ProSemble is a King's College laboratory-based start-up. Dr Julien Bergeron (ProSemble’s CEO/CSO and a senior lecturer in biophysics/biomedicine and the leader of the Bergeron Laboratory at King’s College ) has discovered a protein that binds medicine disbursed during later stages of cancer treatment (particularly, in breast cancers) that takes the medicine directly to the tumour for its release to be triggered with a specific chemical reaction. ProSemble biotech and AI innovation does not deal with new anti-cancer drugs but with a way currently prescribed medicine, such as Doxorubicin, is administered, which minimises or even eliminates side effects.
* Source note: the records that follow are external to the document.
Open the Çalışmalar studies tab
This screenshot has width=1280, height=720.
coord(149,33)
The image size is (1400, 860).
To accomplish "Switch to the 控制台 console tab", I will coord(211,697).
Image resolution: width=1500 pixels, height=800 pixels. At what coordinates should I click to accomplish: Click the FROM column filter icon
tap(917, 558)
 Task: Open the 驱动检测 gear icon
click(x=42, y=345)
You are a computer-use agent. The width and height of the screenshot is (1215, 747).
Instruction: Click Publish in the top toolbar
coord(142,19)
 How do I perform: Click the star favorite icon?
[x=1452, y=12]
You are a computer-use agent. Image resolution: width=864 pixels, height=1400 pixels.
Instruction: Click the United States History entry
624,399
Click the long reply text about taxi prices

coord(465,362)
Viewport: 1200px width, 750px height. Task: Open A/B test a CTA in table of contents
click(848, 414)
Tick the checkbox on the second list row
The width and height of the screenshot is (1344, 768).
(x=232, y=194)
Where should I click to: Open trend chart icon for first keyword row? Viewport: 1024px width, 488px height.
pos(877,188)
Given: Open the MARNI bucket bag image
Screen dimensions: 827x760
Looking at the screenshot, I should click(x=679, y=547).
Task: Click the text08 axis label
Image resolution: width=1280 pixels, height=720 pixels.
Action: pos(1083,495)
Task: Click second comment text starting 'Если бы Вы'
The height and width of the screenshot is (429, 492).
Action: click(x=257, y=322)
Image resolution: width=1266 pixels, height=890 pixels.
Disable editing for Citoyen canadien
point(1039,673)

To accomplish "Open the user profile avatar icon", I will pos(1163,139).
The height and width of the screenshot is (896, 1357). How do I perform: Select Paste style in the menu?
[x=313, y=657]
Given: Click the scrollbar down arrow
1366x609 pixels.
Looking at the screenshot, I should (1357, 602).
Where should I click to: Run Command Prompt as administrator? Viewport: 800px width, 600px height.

ProSemble is a B2B company that will sell or license its modifications and supporting AI to pharma. The IP has been filed in the USA by King’s College (that is taking a stake in the company in lieu of contributing the IP back to ProSemble). The AI module has already been coded in Python by Marek Oleksiewicz, ProSemble’s CTO, and is currently being fine-tuned. ProSemble has started initial talks with pharma (Takeda, AstraZeneca) and will progress to LOIs upon completing the requested experiments re results in tox assay in mice.
ProSemble’s initial focus is on breast cancer and Doxorubicin. Once the breast cancer market is covered (a multi-billion-dollar industry) the same tech (with some relatively simple adjustments) can be applied to other cancers and diseases where targeted delivery of medicine is paramount. We will then also look at acquiring rights to drugs that failed clinical trials as believe our biotech and AI know-how can be a difference between them failing or passing clinical trials.
ProSemble is looking to raise $400,000 to employ two full-time research assistants to complete the research requested by Takeda and other pharma, procure necessary reagents, fine-tune the AI and expand business development/sales activities with pharma, which will be initially undertaken by Julien Bergeron and Inna Zhuranskaya (CFO/Head of Business Development).